Project manager and principle associate mechanical engineer Casper Vos explains the details of the project. “Royal HaskoningDHV – then SSI – designed the original HVAC and chiller plant installation for the Suncardia building in 1989, one of several we have designed for this client. “The scope consists of replacing the three existing York chillers with a new air cooled chiller which includes demolishing 24 glycol filled ice storage tanks, two cooling towers and replacing four centrifugal pumps, a heat exchanger, +/- 400 m of pipe work and the rebalancing of the entire chilled water system. “The three York chillers used to serve the ice storage system but that was decommissioned a couple of years ago due to maintenance issues. A water-cooled screw chiller was installed then to replace the ice storage system. This upgrade will see the new air cooled chiller installed in series with the existing water-cooled chiller to achieve the required cooling capacity” explained Casper.In order to maximise the efficiency of the new equipment, the existing plant was virtually remodelled in a BIM (Building Information Modelling) environment.

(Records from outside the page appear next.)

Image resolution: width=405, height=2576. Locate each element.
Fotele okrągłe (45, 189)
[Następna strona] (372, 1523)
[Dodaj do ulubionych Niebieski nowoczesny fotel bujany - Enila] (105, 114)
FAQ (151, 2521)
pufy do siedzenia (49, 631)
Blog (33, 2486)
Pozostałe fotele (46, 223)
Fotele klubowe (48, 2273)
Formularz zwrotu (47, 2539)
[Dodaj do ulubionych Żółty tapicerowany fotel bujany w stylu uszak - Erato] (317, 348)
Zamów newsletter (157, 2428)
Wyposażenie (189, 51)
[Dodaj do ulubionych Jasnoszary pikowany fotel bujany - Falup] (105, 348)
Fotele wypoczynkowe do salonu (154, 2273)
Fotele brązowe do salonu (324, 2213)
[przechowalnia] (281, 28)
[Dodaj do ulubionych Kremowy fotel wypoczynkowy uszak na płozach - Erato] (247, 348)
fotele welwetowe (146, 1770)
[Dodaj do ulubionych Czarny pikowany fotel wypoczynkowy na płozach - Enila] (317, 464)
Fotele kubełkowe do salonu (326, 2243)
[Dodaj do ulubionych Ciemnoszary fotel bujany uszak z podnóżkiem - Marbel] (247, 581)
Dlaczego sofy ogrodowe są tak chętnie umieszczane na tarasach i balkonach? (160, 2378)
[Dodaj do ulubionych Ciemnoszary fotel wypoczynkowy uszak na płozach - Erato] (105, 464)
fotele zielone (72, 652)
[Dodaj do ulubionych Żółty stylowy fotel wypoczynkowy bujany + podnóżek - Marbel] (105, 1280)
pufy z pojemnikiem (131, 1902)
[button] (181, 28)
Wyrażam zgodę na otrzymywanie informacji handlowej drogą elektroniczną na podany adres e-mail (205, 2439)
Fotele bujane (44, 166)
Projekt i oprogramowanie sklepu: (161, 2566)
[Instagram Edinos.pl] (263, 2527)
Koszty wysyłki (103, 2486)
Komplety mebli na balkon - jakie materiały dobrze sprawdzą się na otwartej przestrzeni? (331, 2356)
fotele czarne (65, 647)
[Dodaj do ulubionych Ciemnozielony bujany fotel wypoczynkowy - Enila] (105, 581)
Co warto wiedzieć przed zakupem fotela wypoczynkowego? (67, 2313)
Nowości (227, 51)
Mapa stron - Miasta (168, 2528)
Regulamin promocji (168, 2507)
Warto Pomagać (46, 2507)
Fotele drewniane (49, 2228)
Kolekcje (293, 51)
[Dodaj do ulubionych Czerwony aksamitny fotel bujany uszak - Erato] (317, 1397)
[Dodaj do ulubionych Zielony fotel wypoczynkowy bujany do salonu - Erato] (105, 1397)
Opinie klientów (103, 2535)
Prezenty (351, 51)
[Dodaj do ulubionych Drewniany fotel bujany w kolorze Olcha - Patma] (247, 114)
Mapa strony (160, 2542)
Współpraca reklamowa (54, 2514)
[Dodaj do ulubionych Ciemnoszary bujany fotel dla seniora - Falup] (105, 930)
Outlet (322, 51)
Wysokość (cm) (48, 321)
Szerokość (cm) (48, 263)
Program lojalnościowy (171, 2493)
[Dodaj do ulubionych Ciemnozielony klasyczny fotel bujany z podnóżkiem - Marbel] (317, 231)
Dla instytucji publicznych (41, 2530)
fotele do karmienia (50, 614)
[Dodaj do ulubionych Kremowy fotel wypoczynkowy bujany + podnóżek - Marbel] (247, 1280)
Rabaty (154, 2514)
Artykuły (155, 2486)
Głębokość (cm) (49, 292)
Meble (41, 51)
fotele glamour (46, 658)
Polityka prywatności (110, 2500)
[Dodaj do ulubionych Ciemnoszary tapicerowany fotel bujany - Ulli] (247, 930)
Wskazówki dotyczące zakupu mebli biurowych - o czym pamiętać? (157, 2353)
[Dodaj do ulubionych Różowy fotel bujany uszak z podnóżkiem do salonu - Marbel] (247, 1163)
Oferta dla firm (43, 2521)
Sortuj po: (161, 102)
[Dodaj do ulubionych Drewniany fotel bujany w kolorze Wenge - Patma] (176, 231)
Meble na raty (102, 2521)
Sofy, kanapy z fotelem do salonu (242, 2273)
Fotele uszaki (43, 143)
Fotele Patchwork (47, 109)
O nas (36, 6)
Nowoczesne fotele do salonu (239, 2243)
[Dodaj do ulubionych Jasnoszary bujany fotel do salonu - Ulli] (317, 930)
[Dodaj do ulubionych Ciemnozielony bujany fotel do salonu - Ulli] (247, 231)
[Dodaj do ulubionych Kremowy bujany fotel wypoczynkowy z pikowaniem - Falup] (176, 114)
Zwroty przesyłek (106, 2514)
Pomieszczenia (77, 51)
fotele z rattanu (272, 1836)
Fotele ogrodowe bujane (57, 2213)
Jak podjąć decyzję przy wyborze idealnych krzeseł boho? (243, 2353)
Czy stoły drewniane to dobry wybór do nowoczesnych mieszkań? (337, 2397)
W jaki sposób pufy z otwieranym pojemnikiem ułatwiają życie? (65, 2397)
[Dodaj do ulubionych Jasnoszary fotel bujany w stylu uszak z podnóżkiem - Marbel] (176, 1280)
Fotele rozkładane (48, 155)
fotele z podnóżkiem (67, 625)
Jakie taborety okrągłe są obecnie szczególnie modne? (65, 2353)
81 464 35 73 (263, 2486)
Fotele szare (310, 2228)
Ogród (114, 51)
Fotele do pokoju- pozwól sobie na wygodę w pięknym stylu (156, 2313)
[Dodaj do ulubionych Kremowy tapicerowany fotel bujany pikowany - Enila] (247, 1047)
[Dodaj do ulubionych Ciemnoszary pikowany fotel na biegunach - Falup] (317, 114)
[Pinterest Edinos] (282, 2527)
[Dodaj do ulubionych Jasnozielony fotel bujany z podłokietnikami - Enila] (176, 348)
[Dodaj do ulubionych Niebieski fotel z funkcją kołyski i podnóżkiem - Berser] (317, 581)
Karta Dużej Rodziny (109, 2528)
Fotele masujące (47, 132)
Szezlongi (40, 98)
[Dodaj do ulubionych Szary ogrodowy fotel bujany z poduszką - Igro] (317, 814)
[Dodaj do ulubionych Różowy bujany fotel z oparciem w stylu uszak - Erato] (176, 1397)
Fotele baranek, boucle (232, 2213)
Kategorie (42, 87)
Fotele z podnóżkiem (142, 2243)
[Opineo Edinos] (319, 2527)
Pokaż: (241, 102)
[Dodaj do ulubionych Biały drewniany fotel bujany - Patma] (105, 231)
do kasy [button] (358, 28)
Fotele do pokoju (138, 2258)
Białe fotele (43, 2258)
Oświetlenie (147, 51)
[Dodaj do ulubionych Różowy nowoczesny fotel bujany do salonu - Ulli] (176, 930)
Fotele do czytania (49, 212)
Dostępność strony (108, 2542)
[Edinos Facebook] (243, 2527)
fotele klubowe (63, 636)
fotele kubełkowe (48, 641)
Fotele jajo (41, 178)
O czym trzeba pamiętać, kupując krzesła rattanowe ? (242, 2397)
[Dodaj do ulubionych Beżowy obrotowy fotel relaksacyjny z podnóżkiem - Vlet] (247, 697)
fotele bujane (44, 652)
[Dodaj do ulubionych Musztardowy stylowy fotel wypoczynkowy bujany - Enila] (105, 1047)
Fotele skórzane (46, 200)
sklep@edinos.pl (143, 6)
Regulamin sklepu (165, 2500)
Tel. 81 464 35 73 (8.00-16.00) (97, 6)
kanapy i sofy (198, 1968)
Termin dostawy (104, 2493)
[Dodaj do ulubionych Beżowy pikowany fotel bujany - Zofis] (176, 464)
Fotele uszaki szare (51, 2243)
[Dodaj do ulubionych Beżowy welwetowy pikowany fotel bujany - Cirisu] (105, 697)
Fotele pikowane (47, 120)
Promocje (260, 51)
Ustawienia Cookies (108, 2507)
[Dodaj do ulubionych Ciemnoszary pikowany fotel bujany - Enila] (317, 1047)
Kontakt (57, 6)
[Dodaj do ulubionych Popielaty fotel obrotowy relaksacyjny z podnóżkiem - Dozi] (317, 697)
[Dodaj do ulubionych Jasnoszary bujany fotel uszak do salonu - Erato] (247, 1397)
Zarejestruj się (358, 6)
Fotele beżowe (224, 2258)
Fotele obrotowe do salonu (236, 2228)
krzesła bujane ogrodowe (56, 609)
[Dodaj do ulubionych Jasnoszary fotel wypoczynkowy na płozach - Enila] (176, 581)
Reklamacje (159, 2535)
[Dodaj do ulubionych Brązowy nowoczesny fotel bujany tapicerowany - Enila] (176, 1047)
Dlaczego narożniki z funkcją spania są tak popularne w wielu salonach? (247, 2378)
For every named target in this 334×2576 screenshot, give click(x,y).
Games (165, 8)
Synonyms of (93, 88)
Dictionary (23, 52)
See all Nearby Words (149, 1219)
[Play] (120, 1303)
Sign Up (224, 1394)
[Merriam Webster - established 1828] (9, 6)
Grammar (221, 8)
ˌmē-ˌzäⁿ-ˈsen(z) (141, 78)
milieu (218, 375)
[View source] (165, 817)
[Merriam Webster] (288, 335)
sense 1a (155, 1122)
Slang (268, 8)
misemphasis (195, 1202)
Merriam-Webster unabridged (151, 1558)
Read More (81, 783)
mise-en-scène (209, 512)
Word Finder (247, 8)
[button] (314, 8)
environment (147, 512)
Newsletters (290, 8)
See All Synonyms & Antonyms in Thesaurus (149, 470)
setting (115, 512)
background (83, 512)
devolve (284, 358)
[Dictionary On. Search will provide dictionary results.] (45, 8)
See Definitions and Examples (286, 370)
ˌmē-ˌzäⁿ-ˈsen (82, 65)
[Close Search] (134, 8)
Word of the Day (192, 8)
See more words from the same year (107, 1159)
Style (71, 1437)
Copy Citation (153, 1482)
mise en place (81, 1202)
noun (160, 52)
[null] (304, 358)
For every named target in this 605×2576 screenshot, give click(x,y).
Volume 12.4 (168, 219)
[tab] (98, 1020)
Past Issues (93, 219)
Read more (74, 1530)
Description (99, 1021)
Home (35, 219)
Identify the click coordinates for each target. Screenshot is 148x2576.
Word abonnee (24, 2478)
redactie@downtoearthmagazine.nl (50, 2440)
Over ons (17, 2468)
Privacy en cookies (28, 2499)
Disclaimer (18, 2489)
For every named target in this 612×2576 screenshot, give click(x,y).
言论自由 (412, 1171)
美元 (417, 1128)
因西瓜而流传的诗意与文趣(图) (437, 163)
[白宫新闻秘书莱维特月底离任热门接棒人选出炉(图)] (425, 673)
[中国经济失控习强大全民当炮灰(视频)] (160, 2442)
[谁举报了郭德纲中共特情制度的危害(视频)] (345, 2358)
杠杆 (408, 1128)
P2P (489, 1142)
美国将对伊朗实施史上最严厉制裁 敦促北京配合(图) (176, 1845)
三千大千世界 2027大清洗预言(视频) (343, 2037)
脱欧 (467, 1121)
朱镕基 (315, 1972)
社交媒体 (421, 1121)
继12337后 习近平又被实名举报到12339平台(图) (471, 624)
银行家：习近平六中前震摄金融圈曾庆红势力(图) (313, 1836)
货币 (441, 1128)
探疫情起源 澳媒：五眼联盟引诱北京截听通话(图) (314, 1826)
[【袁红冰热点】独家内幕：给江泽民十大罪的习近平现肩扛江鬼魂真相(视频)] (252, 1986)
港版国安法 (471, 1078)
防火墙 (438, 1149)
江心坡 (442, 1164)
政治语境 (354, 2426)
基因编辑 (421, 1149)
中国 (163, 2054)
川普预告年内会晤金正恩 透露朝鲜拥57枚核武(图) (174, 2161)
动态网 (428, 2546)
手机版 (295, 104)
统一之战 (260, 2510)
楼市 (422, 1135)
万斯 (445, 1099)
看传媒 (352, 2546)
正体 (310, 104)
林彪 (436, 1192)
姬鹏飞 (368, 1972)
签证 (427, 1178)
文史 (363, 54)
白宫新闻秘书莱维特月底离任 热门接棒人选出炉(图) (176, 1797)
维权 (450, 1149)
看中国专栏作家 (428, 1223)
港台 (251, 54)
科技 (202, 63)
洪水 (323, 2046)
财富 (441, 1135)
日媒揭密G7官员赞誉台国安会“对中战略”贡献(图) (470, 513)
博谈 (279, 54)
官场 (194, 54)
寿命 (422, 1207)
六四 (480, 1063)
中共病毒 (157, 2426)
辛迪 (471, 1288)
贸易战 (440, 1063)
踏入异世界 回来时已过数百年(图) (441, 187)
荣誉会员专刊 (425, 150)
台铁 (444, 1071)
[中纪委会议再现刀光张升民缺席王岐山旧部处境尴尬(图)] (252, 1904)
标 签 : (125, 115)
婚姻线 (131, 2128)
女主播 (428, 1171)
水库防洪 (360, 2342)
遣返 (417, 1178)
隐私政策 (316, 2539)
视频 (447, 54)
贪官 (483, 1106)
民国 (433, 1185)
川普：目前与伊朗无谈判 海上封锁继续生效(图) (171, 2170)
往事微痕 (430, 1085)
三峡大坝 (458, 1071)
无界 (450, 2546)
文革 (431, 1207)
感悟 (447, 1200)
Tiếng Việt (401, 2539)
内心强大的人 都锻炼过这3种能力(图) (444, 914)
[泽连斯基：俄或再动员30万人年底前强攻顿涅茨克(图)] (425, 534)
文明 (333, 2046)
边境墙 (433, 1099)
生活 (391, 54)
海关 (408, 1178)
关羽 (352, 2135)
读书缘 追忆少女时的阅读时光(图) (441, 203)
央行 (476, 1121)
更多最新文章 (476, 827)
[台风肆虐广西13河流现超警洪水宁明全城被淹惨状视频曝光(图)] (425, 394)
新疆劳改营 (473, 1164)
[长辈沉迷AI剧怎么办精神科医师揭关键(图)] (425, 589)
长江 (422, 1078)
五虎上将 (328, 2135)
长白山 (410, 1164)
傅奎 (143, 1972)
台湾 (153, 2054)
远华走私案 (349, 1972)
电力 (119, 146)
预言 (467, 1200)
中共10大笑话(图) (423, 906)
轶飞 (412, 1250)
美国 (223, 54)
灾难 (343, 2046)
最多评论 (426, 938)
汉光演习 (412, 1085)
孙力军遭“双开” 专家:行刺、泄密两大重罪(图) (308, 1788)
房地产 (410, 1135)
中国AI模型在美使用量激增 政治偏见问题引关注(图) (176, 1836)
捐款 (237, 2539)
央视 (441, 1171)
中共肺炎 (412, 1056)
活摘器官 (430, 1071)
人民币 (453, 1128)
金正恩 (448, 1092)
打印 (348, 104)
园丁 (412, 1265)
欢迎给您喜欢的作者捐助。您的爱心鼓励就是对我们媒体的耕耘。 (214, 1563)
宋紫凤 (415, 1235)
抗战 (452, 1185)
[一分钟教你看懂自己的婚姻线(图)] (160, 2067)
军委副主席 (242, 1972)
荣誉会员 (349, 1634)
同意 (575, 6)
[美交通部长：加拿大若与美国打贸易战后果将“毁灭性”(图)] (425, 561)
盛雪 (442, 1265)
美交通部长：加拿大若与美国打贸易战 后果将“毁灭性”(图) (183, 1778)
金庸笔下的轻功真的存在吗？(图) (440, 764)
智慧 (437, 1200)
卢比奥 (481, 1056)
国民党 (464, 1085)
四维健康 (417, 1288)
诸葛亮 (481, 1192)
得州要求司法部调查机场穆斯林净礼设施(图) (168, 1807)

The aim of this approach was to simulate the entire system’s water flow, which helps dramatically to understand the complexity of the existing system and therefore optimise design decisions whilst accurately quantifying the amount of demolition work that has to be done.
“All our design decisions are driven by sustainability and maximising efficiencies of plant and equipment” said Casper, who is one of several Green Star accredited professionals employed by Royal HaskoningDHV. “This upgrade will result in the client achieving substantial electrical and maintenance cost savings on the HVAC installation, estimated to achieve a total project payback within 10 years, whilst radically reducing the plant room size, equipment and operational costs” he concluded. Site work is scheduled to commence March 2013 with a completion date of August 2013.